A door flung open, and clashing heavily against the wall, sent an echo reeling along the corridor; then came a clatter of rushing feet, a voice cried out excitedly: “Come on! come on! He’s had to kill the old fool to get it!” and Cleek had just time to tear loose from the shape with which he was battling, and dodge out of the way when the man Merode lurched into the room, with half a dozen Apaches tumbling in at his heels.
“Serpice!” he cried, rushing forward, as he saw the gasping red shape upon the floor; “Serpice! Mon Dieu! what is it?”
“The cracksman!” he gulped. “Cleek!—the cracksman who went against us! Catch him! stop him!”
“The cracksman!” howled out Merode, twisting round in the darkness and reaching blindly for the haft of his dirk. “Nom de Dieu! Where?”
And almost before the last word was uttered a fist like a sledge-hammer shot out, caught him full in the face, and he went down with a whole smithy of sparks flashing and hissing before his eyes.
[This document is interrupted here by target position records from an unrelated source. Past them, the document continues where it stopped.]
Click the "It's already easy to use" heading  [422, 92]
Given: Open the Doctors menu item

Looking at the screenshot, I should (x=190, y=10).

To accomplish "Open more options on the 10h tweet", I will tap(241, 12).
“There!” answered Cleek, as he bowled him over. “Gentlemen of the sewers, my compliments. You’ll make no short cut to ‘The Twisted Arm’ to-night!”
Then, like something shot from a catapult, he sprang to the door, whisked through it, banged it behind him, turned the key, and went racing down the corridor like a hare.
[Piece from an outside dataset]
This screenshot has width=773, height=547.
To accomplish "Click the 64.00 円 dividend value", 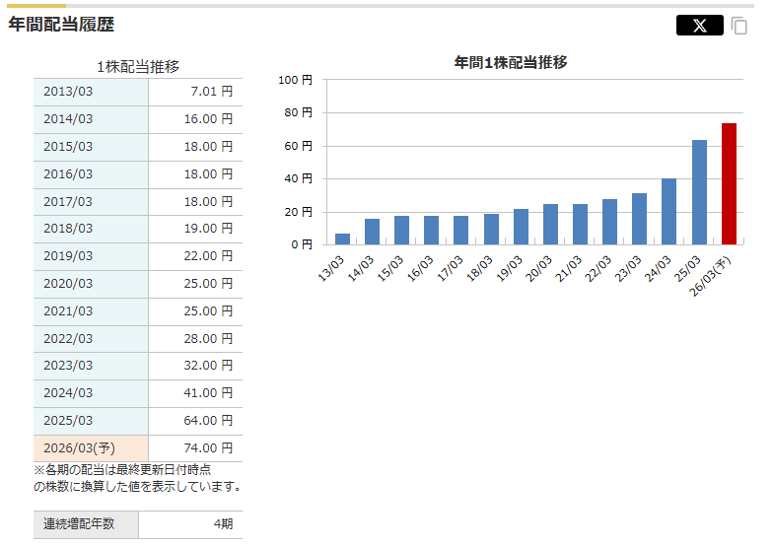I will (x=212, y=421).
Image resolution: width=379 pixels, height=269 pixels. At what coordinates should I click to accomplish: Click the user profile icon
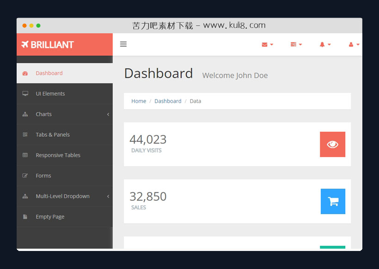coord(352,44)
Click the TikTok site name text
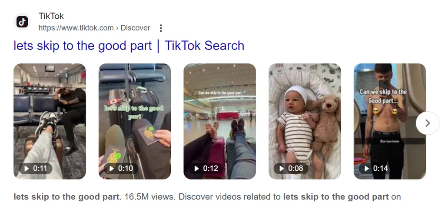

“It must be sheer luck now!” he panted, as he reached the angle and, kicking aside the rug, pulled up the trap. “They’ll have that door down in a brace of shakes, and be after me like a pack of ravening wolves. The race is to the swift this time, gentlemen, and you’ll have to take a long way round if you mean to head me off.”
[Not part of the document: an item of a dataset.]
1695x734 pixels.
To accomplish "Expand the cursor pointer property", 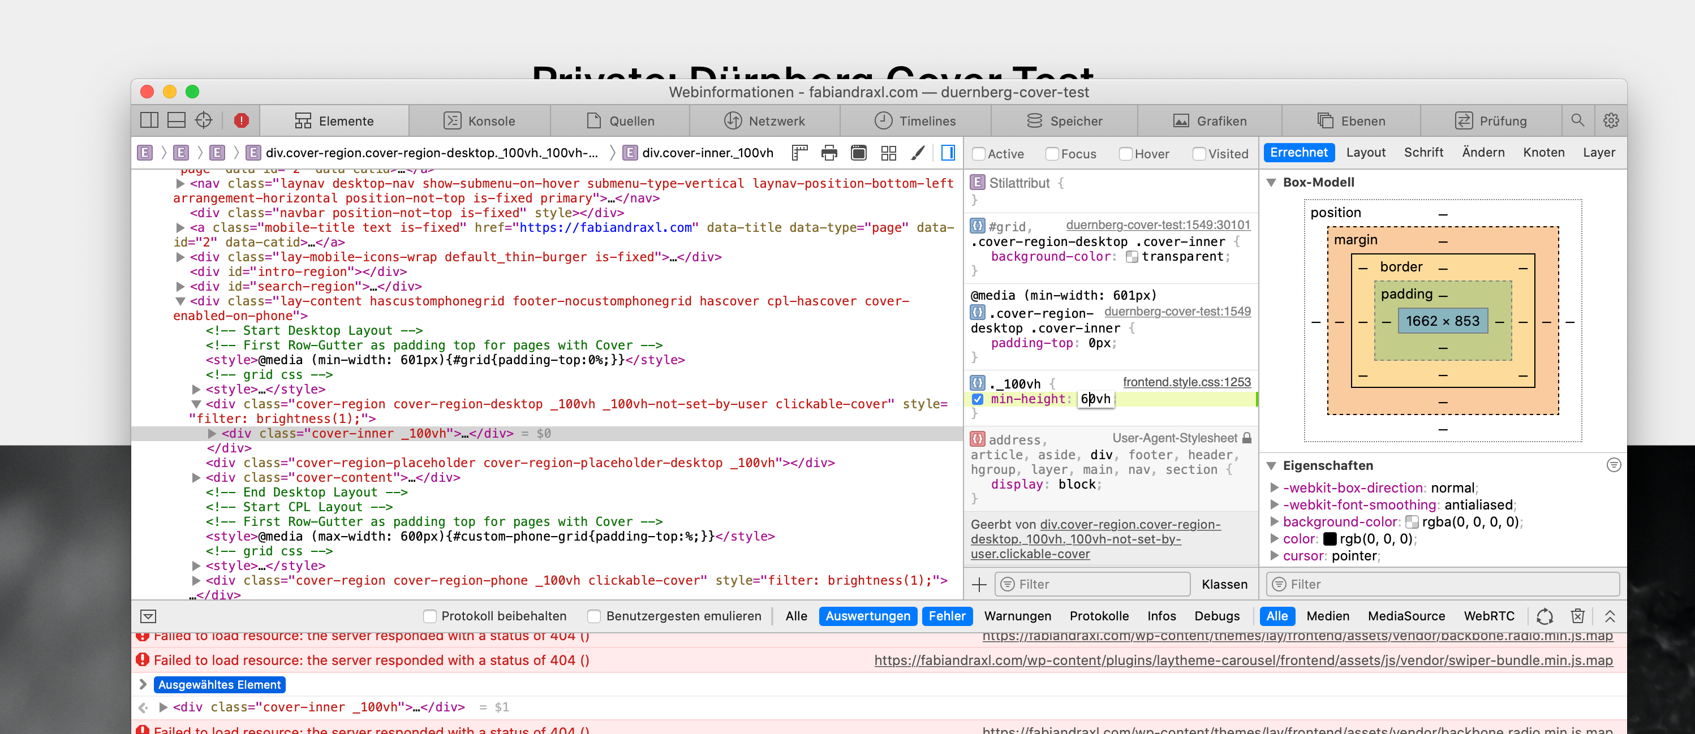I will pyautogui.click(x=1274, y=556).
Then he passed down into the darkness, closed the trap-door after him, shot into its socket the bolt he had screwed there, flashed up the light of his electric torch, and, without the password, turned toward the sewers, and ran, and ran, and ran!
CHAPTER IX
It lacked but a minute of the stroke of twelve, and the revels at “The Twisted Arm”—wild at all times, but wilder to-night than ever—were at their noisiest and most exciting pitch. And why not? It was not often that Margot could spend a whole night with her rapscallion crew, and she had been here since early evening—was to remain here until the dawn broke grey over the house-tops and the murmurs of the workaday world awoke anew in the streets of the populous city. It was not often that each man and each abandoned woman present knew to a certainty that he or she would go home through the mists of the grey morning with a fistful of gold that had been won without labor or the taking of any personal risk; and to-night the half of four hundred thousand francs was to be divided among them.